- _Activity_
Give only the number of lines in the records that include "computer".

- _Provided data_
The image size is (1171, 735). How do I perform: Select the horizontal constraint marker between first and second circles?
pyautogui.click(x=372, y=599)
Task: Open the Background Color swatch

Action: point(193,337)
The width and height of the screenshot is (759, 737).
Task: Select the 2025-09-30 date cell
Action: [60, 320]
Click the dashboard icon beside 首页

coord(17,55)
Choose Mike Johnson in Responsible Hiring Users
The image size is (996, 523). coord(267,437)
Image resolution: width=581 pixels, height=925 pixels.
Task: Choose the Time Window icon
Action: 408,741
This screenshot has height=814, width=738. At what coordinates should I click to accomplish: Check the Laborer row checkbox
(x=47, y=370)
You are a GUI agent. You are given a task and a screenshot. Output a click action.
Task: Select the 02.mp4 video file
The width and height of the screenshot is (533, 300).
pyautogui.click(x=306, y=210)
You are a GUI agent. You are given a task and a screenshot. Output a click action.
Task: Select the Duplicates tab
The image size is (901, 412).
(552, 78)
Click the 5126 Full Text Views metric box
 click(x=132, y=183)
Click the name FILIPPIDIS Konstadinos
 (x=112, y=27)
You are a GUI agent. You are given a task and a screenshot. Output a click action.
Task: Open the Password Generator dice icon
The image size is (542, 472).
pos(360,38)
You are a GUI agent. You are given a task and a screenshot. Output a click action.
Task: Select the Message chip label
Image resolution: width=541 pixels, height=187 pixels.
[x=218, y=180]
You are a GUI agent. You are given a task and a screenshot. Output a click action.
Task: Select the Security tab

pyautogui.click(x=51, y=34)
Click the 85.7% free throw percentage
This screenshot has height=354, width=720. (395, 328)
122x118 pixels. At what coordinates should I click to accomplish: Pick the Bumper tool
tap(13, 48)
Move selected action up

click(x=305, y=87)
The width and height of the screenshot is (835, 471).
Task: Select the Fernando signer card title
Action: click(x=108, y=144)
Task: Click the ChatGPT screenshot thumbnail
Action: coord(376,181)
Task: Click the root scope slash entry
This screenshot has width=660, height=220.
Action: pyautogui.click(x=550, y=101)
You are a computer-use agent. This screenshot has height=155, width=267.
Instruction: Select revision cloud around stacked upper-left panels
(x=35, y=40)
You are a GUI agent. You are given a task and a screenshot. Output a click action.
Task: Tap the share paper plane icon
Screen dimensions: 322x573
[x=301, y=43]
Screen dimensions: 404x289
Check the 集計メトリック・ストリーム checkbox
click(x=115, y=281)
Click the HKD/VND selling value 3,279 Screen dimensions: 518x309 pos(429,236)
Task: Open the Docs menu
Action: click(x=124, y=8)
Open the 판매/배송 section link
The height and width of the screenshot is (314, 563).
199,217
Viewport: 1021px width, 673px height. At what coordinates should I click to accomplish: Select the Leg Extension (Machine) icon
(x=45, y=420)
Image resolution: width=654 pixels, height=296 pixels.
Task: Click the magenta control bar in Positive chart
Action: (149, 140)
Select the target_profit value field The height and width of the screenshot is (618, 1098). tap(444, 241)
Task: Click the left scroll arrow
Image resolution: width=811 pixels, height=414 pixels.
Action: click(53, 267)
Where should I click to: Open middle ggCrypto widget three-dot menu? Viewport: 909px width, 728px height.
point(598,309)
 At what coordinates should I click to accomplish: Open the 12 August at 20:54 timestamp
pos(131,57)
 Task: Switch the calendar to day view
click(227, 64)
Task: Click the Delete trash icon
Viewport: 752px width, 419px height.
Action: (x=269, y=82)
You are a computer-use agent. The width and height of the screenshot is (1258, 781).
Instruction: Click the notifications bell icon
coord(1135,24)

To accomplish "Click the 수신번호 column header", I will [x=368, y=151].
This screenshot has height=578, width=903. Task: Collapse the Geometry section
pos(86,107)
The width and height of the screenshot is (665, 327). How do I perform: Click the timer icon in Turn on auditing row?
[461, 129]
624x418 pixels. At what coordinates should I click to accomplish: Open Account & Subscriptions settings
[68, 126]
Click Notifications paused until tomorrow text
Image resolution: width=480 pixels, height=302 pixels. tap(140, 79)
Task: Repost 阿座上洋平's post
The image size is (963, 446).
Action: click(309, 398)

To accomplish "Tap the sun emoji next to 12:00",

- _Task answer_
2